**WRITTEN EXERCISE 1**
In the passage on listening at a distance, what is the title of the Pauline Oliveros project it mentions?
**WRITTEN EXERCISE 2**
Carry on the passage about listening at a distance, starting after its final sentence.

**PASSAGE SHOWN**
----

The invention of the telephone, electrical telegraphy, and radio profoundly transformed the modalities of listening. These technologies accompanied the development of physiological approaches and increasingly precise measurements of sound phenomena. They fostered the emergence of a set of auditory skills, and structured listening as a specific bodily and social practice. The development of sound reproduction and transmission tools also led to the formation of particular auditory regimes and a series of spatial reconfigurations, which had a significant impact on the arts and auditory cultures, embedding sound, technology, and sound mediation within complex systems of social and aesthetic interaction.

Building on the hypothesis of an interconnection between auditory cultures, perception regimes, and listening techniques, the Tele-Phonies study day proposes an analysis of the regimes of perception and cultures of listening linked to the multifaceted notion of distance. By taking into account not only telephone communication networks and mass radio media but, more broadly, acknowledging listening as a set of practices and media techniques of listening at a distance within or on the margins of these networks, we will try to understand their profound impact on sound arts and auditory cultures.

Listening always involves some form of distance, whether material, metaphorical, geographical, temporal, or social. From a material point of view, this distance is embodied in technical infrastructures, which modify the listening experience and introduce a renewed relationship with topological, cultural, and attentional distances that separate us. In some cases, these sound mediations lead to profound spatial and social reconfigurations, giving birth to new aural territories. The notion of distance can also refer to social and cultural matters, such as inequities in access to technologies, but also topics related to disability and contrasts between different auditory cultures.

To address these questions, the Tele-Phonies study day will adopt a multidisciplinary approach, drawing on the methodologies of art history, media archaeology, and sound studies, as well as Science and Technology Studies (STS) and music history. The artistic objects and practices discussed will be hybrid, at the intersection of visual arts, sound cultures, and music, and more generally at the margins of techniques and cultural practices that usually prevail in the historiography of listening at a distance.

From the dream of a « four-dimensional » art formulated in the 1933 Futurist Manifesto La Radia to Pauline Oliveros’ Echoes of the Moon project (1987), the history of art and music shows how imaginaries and listening practices have been nourished by radio, telephone, and even radioastronomical techniques. However, the modern desire for distant connection encounters the social and political realities of infrastructures and technical environments. Their materiality and cultural grounding challenge the modern fantasy of transparent communication. Since the 1960s and 1970s, artists have questioned the history of media techniques for transmitting and recording sound, adopting an approach similar to media archaeology. Other political, communal, and experimental appropriations of radio have since redrawn its social and material contours, while music and sound creation have embraced telecommunication networks. Sound creation at a distance was subsequently reactivated in a collaborative manner, foreshadowing the contemporary era of « mobile music. »

----

**PROVIDED DATA**
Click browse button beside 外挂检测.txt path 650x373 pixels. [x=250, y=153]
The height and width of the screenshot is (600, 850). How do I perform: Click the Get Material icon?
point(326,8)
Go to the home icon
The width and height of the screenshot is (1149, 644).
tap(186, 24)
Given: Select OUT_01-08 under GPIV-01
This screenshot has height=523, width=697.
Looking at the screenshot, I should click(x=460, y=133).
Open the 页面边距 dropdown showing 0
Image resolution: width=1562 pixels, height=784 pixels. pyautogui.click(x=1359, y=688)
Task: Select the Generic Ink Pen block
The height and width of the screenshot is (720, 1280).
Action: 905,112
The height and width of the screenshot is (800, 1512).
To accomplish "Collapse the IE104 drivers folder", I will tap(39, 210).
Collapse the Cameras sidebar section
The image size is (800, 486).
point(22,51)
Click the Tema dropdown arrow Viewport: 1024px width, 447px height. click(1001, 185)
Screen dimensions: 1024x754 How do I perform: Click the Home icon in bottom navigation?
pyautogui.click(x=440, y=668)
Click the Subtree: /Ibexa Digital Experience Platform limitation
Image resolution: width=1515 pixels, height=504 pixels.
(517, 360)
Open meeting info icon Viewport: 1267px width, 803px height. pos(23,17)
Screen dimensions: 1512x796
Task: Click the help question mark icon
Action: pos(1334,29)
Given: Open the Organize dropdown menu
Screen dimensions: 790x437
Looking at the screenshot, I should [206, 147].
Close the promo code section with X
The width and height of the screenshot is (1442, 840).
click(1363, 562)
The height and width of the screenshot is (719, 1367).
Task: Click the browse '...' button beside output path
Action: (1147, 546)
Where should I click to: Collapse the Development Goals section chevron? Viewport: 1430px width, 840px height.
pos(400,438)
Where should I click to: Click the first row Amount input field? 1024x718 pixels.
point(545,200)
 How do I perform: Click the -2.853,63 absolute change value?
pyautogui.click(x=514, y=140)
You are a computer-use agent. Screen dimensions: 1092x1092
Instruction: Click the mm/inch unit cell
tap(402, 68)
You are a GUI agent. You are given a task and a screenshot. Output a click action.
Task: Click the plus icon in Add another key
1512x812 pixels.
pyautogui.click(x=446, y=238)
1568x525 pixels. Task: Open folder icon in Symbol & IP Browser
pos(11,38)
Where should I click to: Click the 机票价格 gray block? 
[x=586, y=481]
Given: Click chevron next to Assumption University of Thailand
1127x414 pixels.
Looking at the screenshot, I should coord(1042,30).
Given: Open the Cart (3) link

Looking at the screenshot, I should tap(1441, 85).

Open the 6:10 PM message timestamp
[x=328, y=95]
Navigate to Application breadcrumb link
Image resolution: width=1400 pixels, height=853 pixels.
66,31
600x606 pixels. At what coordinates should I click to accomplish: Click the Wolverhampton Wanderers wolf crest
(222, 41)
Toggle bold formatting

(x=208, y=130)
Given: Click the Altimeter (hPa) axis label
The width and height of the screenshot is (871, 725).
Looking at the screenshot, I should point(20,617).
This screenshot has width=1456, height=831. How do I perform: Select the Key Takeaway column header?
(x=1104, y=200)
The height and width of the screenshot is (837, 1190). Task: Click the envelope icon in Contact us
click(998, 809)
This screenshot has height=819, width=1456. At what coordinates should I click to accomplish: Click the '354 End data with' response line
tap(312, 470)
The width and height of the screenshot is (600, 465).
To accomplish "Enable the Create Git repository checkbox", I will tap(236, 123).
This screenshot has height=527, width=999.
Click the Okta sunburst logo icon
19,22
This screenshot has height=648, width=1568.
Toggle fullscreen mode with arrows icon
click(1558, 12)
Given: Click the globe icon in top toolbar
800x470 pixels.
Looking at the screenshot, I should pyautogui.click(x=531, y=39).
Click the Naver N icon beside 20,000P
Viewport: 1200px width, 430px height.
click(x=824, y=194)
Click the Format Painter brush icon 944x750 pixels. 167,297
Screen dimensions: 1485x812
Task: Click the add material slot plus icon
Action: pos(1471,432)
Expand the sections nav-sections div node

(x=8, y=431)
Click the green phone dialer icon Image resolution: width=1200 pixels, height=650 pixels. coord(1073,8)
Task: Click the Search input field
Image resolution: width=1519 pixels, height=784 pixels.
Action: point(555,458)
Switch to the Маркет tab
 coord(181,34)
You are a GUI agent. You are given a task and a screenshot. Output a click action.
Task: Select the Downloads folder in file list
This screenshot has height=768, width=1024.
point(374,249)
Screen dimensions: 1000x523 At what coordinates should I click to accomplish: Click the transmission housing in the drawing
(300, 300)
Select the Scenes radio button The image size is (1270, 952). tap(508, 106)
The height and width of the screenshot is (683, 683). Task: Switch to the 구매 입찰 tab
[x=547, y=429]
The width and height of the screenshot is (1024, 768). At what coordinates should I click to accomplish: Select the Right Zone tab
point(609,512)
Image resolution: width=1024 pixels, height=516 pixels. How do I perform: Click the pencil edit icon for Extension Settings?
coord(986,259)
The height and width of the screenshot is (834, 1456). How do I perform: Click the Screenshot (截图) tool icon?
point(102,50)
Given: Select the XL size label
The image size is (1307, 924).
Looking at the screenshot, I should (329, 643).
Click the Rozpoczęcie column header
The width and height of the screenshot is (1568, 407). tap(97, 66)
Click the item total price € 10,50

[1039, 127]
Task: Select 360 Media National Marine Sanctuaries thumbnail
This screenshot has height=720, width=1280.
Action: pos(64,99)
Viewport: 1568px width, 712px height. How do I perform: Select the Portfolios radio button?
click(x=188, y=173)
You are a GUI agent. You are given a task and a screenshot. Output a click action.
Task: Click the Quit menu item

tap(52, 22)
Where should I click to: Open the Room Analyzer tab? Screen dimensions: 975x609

----

**RESULT 1**
Echoes of the Moon (1987).

**RESULT 2**
The history of sound recording has profoundly influenced the imaginaries associated with a “schizophonic” regime. This regime dissociates reproduced sound from its origin through technical mediation, forming the basis for numerous psychoacoustic studies and narratives that suggest a spectral dimension to sound recording and transmission. Acousmatic listening and its technical means, established by concrete music as a true methodology for “reduced listening” (écoute réduite), can be viewed as a form of listening at a distance; the same applies to certain modes of vocal communication and techniques of the body, such as ventriloquism.

The various distances that traverse the history of mediated sound inform political ecologies of listening. Listening at a distance is associated with military and civilian contexts of espionage and surveillance; it can also fit into the generalized context of a « sonic warfare, » where vibratory affect is redefined by the distancing and virtualization of violence. It is also shaped by technologies such as echo sounding and sonar, whose use within extractivist frameworks reveals the sonic dimension of natural resource exploitation in the Anthropocene and late capitalism. Perception norms, accessibility of mediated listening and auditory technologies are also questioned by Disability Media Studies. Recently, the widespread use of remote communication through videoconferencing platforms raises questions about the role of sound and listening in digital environments.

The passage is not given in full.